Information about CryptoWall 2.0
In October 2014 the malware developers released CryptoWall 2.0, which resolved some problems in the original version. These changes include developer run Web-to-TOR gateways, unique bitcoin addresses for each victim, and secure deletion of original unencrypted files. These changes are described below:
Unique bitcoin payment addresses - The original CryptoWall utilized the same bitcoin payment address for many of its victims. This allowed people to steal the payment transactions from other victim's payments and use them towards their own ransom payment. By utilizing unique payment addresses for each victim it is no longer possible to steal other people's ransom payments.

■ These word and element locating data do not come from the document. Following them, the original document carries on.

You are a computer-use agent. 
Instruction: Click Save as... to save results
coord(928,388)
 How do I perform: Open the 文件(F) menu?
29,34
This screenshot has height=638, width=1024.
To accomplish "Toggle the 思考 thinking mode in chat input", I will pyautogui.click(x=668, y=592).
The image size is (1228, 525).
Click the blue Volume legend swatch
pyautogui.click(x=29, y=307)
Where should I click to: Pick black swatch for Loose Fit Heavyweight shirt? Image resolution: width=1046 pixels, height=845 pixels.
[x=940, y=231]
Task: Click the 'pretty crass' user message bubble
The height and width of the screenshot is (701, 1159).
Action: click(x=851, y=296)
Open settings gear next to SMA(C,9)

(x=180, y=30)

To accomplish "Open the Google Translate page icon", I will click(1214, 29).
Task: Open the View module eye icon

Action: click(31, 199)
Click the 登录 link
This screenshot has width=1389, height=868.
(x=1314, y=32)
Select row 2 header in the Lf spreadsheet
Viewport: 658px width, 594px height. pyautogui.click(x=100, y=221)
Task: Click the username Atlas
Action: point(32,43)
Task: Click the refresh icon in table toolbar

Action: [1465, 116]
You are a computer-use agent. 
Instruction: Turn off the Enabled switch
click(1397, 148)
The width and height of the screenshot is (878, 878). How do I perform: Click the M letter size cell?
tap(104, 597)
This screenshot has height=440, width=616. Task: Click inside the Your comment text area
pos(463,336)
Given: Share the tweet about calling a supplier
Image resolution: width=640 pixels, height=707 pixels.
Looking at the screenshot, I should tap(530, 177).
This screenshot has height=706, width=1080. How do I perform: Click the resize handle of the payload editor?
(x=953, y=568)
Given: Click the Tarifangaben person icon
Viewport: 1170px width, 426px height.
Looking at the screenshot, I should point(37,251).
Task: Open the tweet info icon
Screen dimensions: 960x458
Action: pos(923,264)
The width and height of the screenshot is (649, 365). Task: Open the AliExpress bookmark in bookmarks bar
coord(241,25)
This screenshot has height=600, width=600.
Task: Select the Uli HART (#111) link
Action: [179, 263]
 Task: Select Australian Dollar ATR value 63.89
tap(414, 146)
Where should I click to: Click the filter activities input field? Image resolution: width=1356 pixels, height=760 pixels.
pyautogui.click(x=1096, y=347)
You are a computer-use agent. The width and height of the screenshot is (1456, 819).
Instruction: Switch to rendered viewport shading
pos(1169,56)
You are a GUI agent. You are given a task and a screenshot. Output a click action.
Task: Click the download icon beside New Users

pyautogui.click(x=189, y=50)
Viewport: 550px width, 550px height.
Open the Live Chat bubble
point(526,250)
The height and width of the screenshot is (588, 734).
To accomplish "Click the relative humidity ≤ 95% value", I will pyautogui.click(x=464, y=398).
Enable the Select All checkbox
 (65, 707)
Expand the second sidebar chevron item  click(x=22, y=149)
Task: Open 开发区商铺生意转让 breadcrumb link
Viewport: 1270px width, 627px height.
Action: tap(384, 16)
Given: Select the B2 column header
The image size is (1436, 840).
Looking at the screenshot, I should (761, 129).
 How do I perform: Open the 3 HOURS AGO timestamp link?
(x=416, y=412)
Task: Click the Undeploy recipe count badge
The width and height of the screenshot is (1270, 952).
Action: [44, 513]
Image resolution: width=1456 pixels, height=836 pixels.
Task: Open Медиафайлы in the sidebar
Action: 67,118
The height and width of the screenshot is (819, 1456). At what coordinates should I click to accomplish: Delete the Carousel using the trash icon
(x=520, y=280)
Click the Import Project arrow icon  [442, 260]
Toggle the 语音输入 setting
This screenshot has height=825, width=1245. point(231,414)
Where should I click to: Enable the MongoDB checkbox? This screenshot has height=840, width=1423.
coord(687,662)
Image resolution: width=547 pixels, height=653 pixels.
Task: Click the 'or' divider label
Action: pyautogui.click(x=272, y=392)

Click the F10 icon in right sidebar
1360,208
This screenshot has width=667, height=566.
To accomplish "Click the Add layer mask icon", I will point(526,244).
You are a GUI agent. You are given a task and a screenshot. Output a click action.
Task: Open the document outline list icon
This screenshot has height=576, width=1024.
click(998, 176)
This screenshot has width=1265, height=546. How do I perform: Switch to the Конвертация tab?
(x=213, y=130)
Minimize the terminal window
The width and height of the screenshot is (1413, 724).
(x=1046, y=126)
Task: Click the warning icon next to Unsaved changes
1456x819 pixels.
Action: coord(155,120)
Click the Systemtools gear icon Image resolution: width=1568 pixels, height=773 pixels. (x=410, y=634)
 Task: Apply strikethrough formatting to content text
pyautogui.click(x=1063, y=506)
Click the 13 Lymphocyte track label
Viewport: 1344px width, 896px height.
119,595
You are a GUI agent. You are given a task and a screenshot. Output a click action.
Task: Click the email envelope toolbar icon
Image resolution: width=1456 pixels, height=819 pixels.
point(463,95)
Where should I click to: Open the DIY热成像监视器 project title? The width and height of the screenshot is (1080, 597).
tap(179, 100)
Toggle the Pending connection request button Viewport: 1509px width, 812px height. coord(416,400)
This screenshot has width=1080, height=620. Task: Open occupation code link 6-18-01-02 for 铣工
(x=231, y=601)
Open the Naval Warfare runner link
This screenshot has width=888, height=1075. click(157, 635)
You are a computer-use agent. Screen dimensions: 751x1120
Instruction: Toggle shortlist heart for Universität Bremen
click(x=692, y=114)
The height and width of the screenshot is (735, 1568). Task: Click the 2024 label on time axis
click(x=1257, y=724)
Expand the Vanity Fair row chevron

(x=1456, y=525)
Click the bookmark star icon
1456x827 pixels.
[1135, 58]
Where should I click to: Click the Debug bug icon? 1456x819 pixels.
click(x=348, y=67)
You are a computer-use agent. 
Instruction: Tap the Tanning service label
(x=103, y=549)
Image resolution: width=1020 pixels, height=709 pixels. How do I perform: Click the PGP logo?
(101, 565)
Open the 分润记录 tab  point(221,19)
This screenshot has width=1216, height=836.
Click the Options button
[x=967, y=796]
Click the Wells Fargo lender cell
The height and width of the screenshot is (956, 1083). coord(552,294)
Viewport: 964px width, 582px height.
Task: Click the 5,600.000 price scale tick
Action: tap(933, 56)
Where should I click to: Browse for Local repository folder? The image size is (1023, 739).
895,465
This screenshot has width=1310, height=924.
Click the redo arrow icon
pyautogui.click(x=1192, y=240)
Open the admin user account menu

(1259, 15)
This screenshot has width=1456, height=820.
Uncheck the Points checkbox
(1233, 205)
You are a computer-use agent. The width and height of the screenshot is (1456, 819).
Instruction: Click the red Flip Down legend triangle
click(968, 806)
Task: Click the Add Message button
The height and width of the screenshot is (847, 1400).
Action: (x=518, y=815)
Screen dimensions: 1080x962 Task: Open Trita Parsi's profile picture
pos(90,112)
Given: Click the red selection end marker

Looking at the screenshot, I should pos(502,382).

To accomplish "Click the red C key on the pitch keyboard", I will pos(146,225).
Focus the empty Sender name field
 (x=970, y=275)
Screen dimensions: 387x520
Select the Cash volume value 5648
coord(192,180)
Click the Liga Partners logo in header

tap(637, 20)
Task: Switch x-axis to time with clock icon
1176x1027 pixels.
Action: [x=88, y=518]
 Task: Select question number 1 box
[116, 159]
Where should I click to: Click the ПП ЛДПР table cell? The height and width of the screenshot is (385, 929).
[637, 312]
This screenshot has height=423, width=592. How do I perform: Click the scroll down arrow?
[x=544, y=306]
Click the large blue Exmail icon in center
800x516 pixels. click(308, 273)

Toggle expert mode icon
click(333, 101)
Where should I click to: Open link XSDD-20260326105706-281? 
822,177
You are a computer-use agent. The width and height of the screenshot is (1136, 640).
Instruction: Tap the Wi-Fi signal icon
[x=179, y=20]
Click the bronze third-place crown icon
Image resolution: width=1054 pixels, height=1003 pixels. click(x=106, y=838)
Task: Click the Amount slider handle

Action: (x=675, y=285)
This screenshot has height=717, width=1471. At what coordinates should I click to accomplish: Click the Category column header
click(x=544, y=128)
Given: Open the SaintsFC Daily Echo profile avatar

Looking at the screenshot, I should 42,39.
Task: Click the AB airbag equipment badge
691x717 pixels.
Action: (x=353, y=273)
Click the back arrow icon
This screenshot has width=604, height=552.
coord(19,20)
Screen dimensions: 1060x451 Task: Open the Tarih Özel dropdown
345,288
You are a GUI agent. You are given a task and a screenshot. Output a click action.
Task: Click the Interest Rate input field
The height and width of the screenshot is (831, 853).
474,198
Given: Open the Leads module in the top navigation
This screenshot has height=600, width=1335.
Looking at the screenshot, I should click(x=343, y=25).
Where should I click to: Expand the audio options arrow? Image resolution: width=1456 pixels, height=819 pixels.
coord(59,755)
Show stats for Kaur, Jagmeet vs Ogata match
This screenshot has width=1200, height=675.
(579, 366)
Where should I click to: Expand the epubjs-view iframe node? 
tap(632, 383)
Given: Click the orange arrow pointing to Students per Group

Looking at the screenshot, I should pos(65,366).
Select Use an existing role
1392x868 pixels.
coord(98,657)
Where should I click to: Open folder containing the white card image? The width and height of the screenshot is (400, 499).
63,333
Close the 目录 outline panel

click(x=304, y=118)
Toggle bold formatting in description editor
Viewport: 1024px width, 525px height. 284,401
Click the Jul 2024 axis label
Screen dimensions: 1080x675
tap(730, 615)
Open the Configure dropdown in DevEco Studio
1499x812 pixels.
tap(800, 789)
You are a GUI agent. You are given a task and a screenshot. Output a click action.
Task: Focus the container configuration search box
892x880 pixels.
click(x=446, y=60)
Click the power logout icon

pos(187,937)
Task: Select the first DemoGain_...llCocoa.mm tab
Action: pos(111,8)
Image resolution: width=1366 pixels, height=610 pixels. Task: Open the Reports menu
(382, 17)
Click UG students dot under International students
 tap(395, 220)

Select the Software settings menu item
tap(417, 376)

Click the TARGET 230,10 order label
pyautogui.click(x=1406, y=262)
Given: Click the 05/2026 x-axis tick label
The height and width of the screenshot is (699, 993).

Developer run Web-to-TOR gateways - In the past, the CryptoWall developers were utilizing other organization's Web-to-TOR gateways so that victims could access their payment servers that are located on TOR. When these organizations discovered that CryptoWall was utilizing them, they blacklisted the CryptoWall payment servers so that could not be reached. To resolve this, the CryptoWall developers appear to have created their own gateways to TOR. These gateways are currently operating under the following domains: tor4pay.com, pay2tor.com, tor2pay.com, and pay4tor.com.
Secure deletion of original data files - When the CryptoWall originally encrypted a file it would simply delete the original version. This made it sometimes possible to use data recovery tools to restore the original unencrypted files. CryptoWall 2.0 now utilizes a secure deletion method that makes it no longer possible to recover your files via data recovery tools.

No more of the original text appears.